**INPUT RECORDS**
########################################

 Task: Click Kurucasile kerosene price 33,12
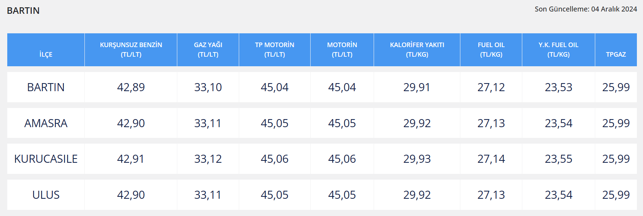(208, 159)
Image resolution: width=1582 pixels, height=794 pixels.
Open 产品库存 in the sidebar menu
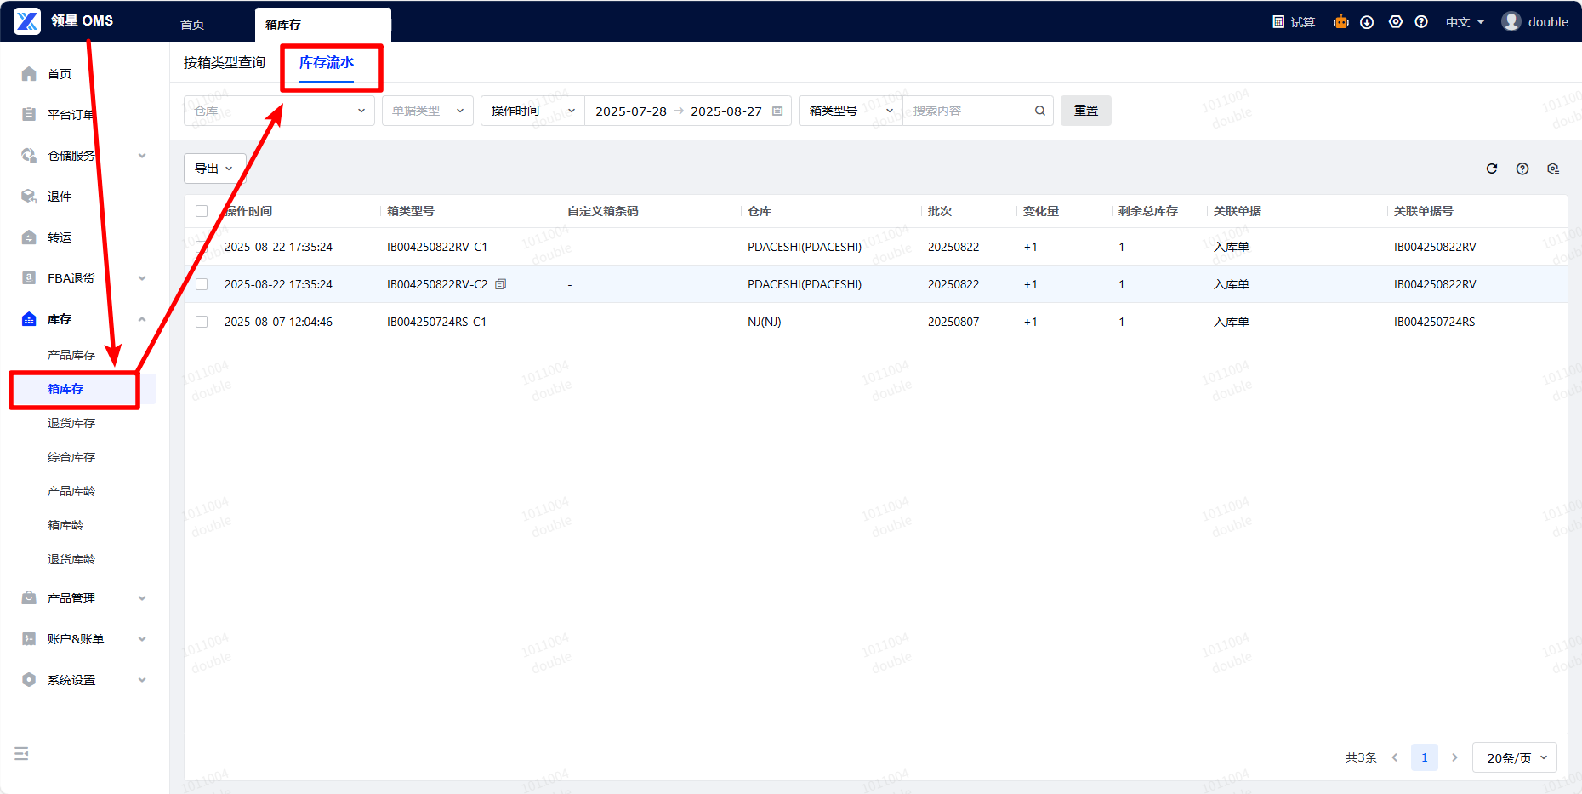pos(71,355)
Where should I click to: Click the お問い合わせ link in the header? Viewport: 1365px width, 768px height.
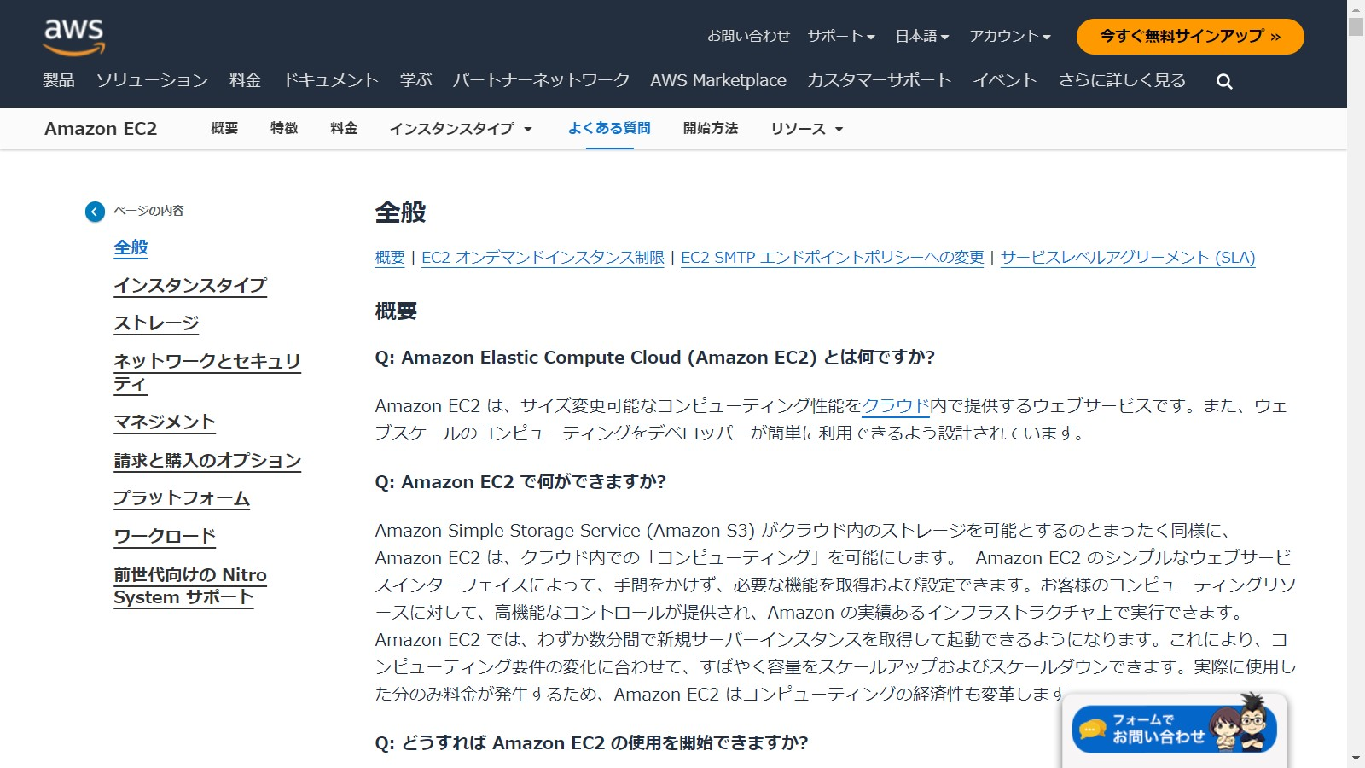748,37
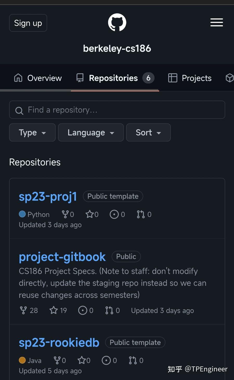Click the GitHub Octocat logo
The image size is (234, 380).
point(117,23)
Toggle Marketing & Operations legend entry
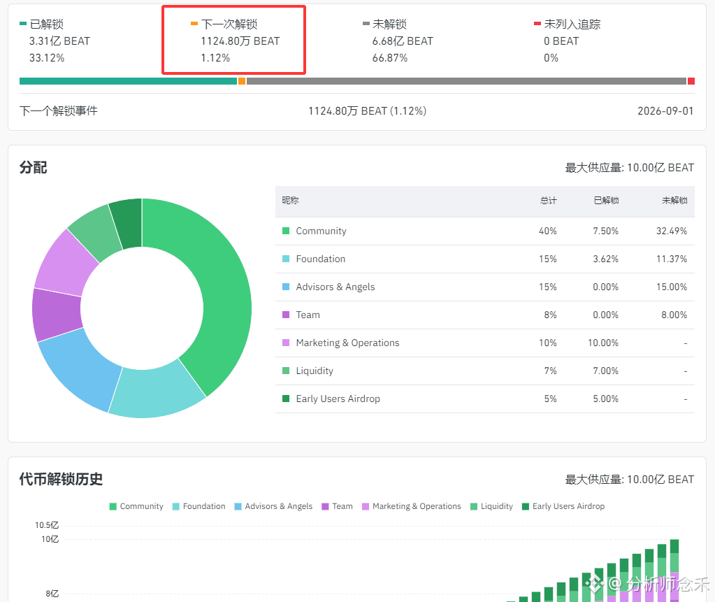The height and width of the screenshot is (602, 715). [411, 506]
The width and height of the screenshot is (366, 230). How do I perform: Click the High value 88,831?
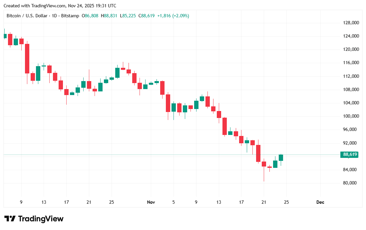[111, 16]
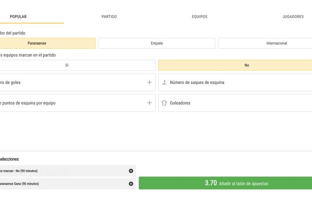Open Número de saques de esquina market
Viewport: 312px width, 197px height.
(235, 82)
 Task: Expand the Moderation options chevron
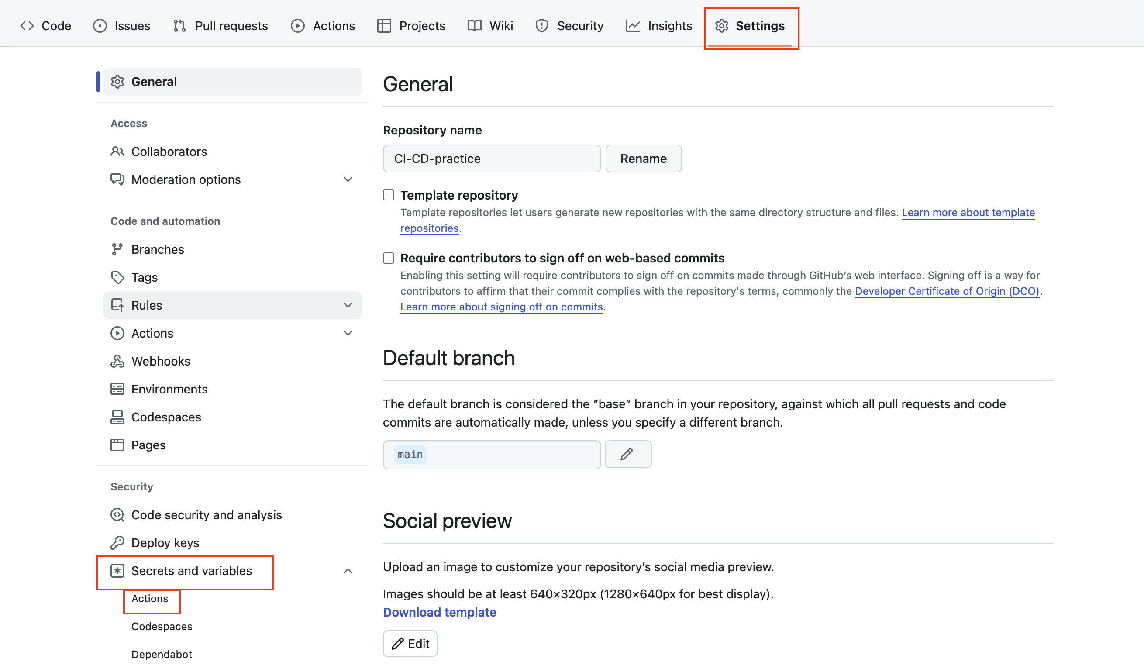tap(348, 180)
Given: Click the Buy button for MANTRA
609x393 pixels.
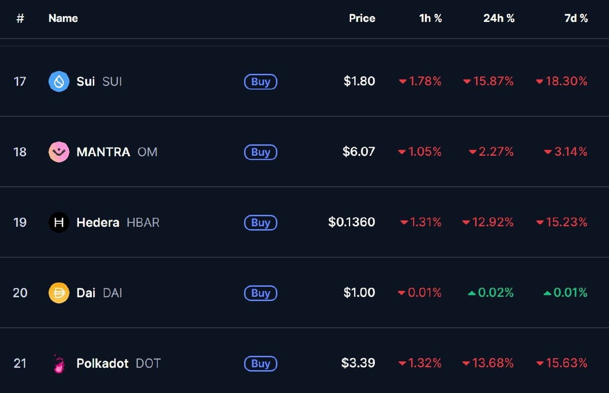Looking at the screenshot, I should (261, 152).
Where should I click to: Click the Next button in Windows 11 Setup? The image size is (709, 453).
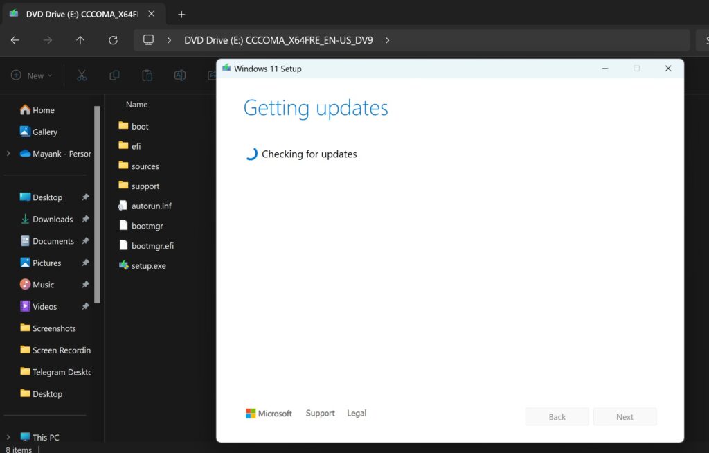[625, 416]
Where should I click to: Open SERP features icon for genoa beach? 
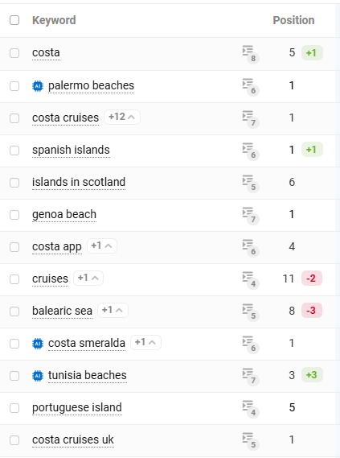tap(251, 215)
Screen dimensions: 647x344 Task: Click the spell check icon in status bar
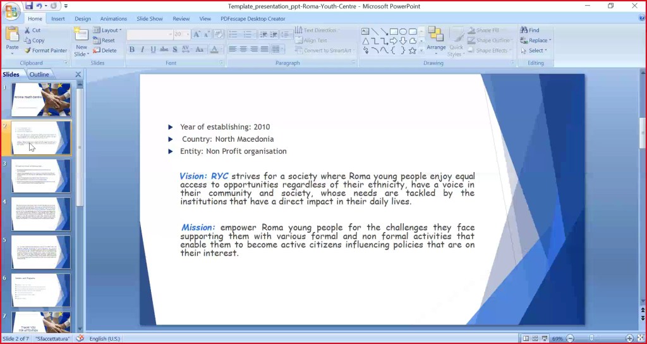(80, 339)
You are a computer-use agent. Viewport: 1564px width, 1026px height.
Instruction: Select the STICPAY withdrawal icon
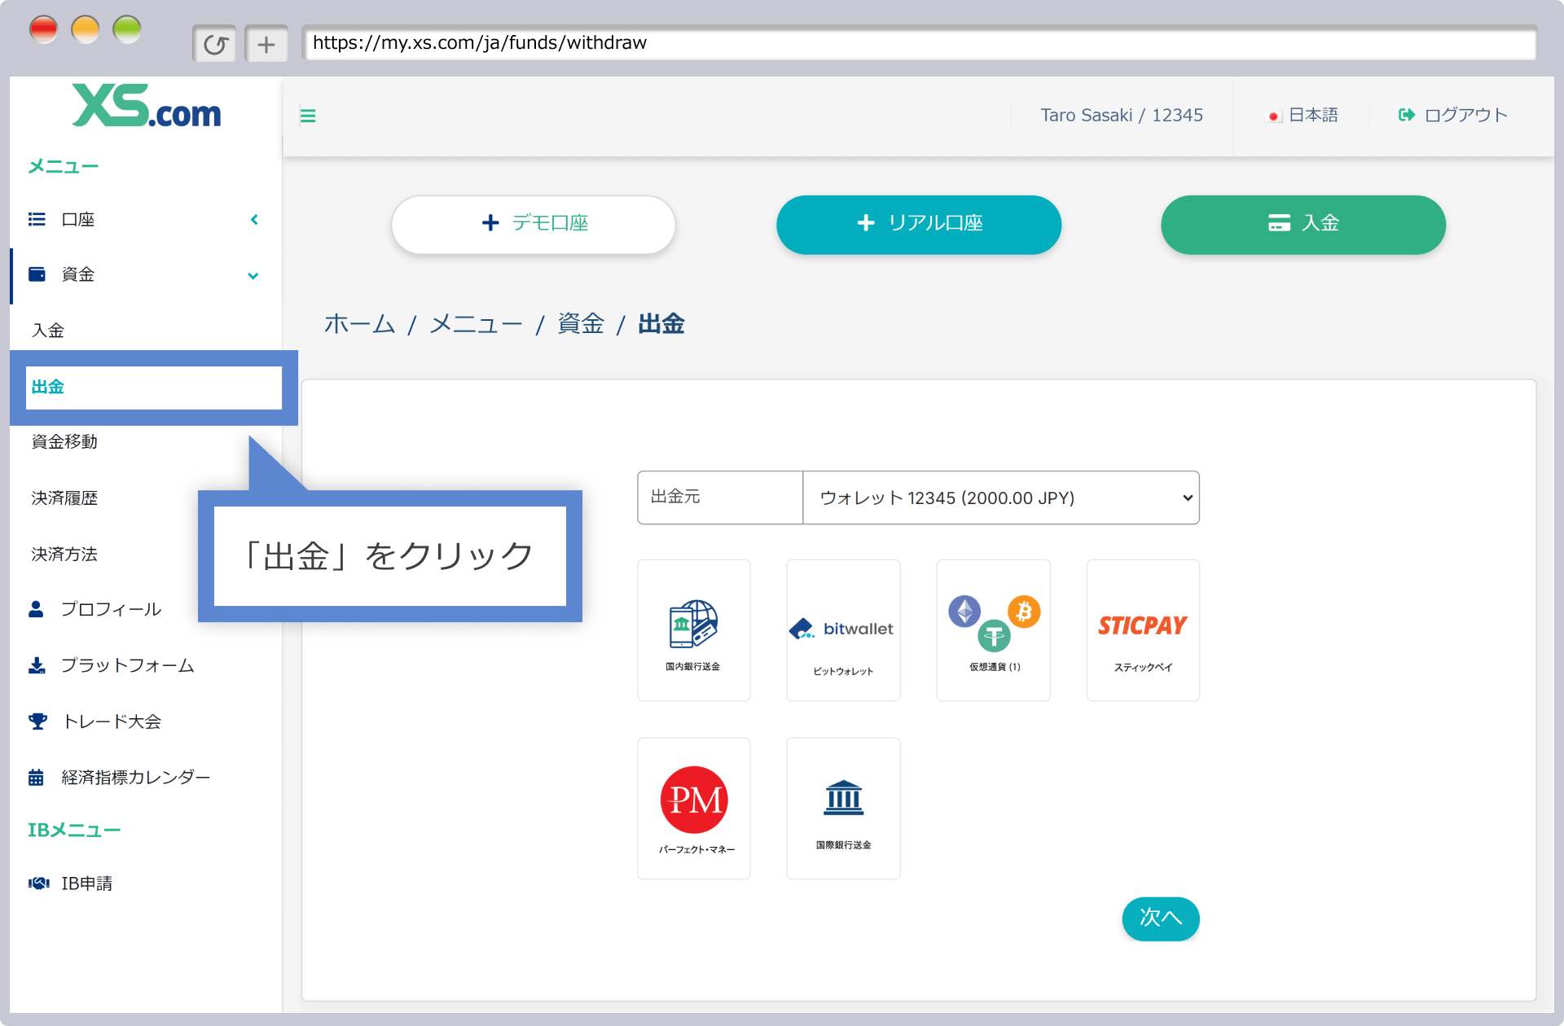[x=1140, y=628]
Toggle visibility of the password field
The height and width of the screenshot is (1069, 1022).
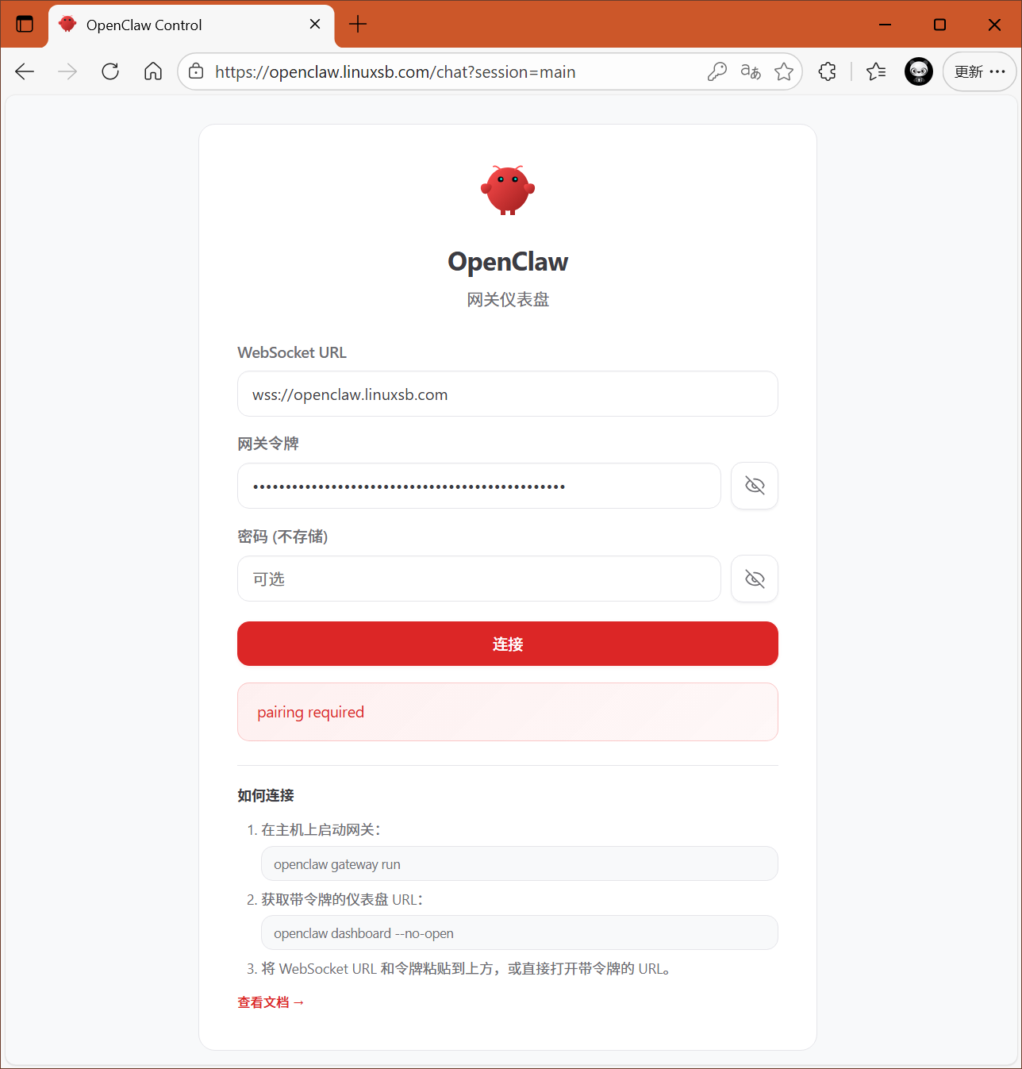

########################################

**WHAT YOU NEED TO DO**
Give every line of the listing, from its first line through the line containing "The height and width of the screenshot is (602, 715).", as a JSON list of strings with one string per line and blank lines omitted. Leave the pictures out.

**FINAL RESULT**
[
  " Task: Click Kurucasile kerosene price 33,12",
  "(208, 159)",
  "Image resolution: width=1582 pixels, height=794 pixels.",
  "Open 产品库存 in the sidebar menu",
  "pos(71,355)",
  "Where should I click to: Click the お問い合わせ link in the header? Viewport: 1365px width, 768px height.",
  "748,37",
  "Click the GitHub Octocat logo",
  "The image size is (234, 380).",
  "point(117,23)",
  "Toggle Marketing & Operations legend entry",
  "The height and width of the screenshot is (602, 715). [411, 506]"
]